▸ **DETALHES DO PROBLEMA**:
Transcreva, sem alterações, os registros desde o início até a linha que contém "so click(x=544, y=967).", incluindo essa linha.

▸ **DADOS FORNECIDOS**:
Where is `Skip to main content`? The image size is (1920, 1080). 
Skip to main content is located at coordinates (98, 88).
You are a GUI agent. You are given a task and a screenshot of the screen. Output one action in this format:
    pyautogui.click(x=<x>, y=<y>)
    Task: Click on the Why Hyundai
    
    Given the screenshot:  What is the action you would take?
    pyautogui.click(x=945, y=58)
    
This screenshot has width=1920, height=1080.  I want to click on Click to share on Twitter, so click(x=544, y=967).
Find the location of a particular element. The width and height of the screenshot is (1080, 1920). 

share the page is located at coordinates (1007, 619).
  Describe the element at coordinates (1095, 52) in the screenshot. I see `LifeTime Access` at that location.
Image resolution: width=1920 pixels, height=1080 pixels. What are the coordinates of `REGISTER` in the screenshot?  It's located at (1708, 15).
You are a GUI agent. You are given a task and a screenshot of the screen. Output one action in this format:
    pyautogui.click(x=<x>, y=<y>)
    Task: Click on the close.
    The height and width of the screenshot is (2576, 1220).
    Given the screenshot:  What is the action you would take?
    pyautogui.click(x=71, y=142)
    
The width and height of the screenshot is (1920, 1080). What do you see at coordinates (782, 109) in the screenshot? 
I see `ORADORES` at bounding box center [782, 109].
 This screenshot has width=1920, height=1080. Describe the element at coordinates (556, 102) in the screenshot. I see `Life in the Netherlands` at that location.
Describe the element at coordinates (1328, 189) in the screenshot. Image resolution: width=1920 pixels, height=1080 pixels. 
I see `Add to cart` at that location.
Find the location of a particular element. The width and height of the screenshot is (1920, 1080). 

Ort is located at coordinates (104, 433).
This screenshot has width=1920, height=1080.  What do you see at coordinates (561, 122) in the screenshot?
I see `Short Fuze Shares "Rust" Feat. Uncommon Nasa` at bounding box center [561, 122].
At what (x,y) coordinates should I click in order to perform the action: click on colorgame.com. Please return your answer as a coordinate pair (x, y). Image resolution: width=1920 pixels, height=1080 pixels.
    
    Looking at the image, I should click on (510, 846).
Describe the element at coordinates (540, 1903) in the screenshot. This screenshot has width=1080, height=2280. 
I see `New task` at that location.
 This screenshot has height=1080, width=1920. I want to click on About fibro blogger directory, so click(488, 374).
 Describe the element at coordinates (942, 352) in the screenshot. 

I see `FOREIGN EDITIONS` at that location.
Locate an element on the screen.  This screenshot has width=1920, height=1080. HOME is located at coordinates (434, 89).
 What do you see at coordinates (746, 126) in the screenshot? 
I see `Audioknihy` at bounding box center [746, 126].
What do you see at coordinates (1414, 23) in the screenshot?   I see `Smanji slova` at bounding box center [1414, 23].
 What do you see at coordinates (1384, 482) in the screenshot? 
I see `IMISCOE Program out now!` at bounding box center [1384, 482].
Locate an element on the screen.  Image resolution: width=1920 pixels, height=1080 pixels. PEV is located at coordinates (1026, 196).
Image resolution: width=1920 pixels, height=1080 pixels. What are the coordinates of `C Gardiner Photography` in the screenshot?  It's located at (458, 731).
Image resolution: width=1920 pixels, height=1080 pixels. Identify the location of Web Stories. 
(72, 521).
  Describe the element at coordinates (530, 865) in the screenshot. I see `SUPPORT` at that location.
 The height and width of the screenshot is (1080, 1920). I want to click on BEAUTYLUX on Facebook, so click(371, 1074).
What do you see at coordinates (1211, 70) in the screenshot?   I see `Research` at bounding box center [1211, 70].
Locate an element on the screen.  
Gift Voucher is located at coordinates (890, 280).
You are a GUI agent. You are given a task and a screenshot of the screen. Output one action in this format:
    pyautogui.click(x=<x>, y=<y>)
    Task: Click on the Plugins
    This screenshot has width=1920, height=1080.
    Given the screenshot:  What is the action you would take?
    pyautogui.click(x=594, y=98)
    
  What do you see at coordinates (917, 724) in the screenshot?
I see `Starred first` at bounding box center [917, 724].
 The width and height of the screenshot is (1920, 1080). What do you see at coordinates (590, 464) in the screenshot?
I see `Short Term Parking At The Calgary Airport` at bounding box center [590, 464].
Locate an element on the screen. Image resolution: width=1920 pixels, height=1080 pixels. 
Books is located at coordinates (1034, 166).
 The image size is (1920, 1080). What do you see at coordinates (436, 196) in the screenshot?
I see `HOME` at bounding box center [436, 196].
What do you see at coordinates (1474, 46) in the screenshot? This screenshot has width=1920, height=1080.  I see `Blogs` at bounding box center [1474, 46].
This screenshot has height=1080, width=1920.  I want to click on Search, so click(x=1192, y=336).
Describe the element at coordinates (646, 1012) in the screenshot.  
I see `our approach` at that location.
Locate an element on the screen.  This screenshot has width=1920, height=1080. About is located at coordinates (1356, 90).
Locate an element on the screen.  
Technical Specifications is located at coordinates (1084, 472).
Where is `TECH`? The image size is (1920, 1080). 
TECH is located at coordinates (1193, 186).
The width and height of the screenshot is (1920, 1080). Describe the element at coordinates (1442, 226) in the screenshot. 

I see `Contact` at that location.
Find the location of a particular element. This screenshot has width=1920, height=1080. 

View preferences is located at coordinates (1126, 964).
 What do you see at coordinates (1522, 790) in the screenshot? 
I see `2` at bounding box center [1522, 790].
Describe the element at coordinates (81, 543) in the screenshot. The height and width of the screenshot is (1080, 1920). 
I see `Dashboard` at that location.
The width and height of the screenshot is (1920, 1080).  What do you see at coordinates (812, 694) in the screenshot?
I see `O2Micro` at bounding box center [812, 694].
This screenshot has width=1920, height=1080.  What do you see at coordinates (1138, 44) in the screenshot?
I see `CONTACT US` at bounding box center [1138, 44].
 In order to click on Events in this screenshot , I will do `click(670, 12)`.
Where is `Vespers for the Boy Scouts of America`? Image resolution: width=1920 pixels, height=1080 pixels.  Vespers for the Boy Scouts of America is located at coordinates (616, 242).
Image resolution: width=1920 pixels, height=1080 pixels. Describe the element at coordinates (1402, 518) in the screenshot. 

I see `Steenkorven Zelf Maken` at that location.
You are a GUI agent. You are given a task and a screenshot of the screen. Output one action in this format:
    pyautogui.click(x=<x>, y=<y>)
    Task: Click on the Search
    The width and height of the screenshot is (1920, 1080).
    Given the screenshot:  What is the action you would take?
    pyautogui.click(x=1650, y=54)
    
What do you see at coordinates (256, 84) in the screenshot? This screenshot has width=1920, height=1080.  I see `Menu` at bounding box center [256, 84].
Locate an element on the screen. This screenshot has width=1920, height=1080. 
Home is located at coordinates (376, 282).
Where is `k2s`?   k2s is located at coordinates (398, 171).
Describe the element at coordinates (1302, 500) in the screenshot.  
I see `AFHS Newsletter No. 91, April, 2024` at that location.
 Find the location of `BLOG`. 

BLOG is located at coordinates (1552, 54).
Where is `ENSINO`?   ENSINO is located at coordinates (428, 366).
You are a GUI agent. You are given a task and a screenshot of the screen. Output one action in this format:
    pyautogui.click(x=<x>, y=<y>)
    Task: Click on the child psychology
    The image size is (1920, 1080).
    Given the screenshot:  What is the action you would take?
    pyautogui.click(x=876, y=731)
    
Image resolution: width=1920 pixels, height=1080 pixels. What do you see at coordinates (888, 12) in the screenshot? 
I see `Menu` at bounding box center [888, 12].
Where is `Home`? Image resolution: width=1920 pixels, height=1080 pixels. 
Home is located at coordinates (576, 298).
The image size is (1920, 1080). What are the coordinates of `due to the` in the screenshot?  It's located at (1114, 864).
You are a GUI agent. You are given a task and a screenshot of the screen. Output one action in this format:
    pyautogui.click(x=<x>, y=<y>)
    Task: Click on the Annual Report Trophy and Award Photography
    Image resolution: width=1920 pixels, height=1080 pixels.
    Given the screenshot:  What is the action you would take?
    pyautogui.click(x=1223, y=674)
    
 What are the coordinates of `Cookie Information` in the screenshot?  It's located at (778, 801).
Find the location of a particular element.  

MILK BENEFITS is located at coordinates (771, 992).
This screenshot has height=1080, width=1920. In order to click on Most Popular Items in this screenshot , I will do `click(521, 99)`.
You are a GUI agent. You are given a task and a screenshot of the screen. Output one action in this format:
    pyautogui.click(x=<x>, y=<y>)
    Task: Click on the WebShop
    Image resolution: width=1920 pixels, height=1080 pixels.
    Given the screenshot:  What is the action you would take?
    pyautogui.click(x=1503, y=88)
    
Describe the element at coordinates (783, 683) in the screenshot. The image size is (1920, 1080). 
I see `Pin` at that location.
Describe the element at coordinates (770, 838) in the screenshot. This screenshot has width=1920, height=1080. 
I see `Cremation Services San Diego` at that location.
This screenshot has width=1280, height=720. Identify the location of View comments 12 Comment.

▸ **RESPOSTA CORRETA**:
Where is `Skip to main content`? The image size is (1920, 1080). 
Skip to main content is located at coordinates (98, 88).
You are a GUI agent. You are given a task and a screenshot of the screen. Output one action in this format:
    pyautogui.click(x=<x>, y=<y>)
    Task: Click on the Why Hyundai
    
    Given the screenshot:  What is the action you would take?
    pyautogui.click(x=945, y=58)
    
This screenshot has width=1920, height=1080.  I want to click on Click to share on Twitter, so click(x=544, y=967).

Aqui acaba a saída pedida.